Now I realize how ridiculous that was. Happiness or joy is a feeling. A feeling that is fleeting like all other feelings. What I was seeking – to eventually be able to live a life of perpetual happiness – is impossible. In fact, if I met someone who consistently appeared bouncy, cheerful and overflowing with joy, I’d be a little concerned and recommend them to a therapist. I woke up this morning and as I brushed my teeth, staring into my reflection in the bathroom mirror, I was… not excited, not happy, not joyful. But nor was I sad or depressed. I was simply content in knowing that I was doing exactly what I wanted to be doing – brushing my teeth in preparation for the day. My prior mistake was made in thinking that the absence of happiness was sadness. Why am I not actively feeling happy? The answer is simply – we are not supposed to be happy all of the time or even the majority of the time.
So what instead should we be seeking if working towards constant happiness is a futile effort? At the relatively young age of 21, I’m still open to options but I have come to think that the ultimate goal should be wisdom. Wisdom comes with experience. It comes in all various aspects of life. Social, academic, professional, recreational. Understanding the kinks of creating meaningful relationships. Being able to communicate effectively – whether to friends, family or significant others. Becoming familiar with the crevices of your mind and not allowing yourself to fall into paranoia or deep delusional insecurities that keep you chained. Being able to not take rejection personally and let it suck you into the quicksand of self-criticism. Gradually improving at handling stress even if that means carrying small bars of chocolate with you everywhere. Knowing what response to give to negative or rude remarks that will maintain your own dignity and self-respect. Keeping your head on your shoulders even when it’s one of those days where the world seems to be crumbling around you. Creating your personal balance between work and play that is known to bring you the least amount of stress and grief. Then exercising enough self-control in order to maneuver life with that exact proportion.
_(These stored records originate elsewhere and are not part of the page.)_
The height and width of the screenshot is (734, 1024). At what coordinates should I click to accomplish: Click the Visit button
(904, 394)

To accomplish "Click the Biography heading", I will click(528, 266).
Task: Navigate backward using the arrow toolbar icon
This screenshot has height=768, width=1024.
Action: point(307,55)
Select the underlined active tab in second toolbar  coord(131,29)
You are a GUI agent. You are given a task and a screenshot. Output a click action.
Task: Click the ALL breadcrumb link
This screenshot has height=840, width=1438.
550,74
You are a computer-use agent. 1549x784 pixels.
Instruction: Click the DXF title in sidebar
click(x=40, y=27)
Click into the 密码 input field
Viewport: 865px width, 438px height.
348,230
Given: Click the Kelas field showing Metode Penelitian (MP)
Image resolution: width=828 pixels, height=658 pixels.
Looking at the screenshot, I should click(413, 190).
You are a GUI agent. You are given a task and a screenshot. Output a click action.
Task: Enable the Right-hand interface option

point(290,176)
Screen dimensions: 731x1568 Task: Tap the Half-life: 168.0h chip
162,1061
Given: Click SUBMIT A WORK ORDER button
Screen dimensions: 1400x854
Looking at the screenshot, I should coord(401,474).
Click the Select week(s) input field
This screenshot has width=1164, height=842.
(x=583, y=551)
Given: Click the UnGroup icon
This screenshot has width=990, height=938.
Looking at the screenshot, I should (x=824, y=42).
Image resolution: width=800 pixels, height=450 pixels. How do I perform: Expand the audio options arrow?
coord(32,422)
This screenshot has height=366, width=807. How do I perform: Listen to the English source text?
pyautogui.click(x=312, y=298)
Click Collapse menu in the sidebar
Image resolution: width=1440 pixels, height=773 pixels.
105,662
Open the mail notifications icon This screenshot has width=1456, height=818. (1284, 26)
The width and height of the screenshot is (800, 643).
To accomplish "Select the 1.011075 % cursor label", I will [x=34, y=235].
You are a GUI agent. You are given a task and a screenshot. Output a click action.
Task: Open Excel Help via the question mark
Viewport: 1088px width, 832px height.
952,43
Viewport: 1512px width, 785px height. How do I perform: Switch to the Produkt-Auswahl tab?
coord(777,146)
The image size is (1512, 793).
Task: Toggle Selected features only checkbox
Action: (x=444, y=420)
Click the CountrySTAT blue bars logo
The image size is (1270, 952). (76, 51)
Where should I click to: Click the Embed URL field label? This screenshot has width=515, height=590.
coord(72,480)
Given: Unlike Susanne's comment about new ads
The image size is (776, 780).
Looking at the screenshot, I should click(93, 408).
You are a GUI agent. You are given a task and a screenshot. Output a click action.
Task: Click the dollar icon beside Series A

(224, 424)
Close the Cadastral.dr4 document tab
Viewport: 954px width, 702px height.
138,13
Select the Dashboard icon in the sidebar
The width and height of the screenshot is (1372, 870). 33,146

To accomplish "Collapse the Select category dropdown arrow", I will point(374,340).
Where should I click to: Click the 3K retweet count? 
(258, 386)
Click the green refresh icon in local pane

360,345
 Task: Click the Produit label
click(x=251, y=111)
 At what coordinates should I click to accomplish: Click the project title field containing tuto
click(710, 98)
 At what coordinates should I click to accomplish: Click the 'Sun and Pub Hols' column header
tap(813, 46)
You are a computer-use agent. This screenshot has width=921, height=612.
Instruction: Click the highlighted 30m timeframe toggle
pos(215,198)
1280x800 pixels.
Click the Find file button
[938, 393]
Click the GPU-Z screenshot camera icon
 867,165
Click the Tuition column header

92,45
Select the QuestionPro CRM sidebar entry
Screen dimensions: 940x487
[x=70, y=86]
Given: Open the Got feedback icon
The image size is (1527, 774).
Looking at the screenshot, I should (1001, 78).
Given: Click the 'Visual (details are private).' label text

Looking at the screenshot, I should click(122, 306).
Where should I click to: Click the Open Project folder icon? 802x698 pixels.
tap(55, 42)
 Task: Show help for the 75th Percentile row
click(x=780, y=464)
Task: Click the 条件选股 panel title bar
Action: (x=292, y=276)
I could sit here for the rest of my life and jot down lists of tidbits of what I considered wisdom. However, the best way to become wiser is not to read lists of so-called wisdom but to go out into that exciting and dangerous world and learn through experience. Get your heart broken, mess up royally at work and get fired, have a screaming fight with your best friend. Work really hard and get that promotion, reach out and rekindle old friendships, accomplish that thing on your life bucket list that you’ve always deemed a bit unrealistic. Whether you succeed or you fail, as long as you put your best foot forward, you are always learning and with each step you will grow wiser. If wisdom is what you are actively striving for, soon you will know how to smoothly maneuver life in a mannerism that will maximize moments of happiness and joy while minimizing potholes of stress and depression.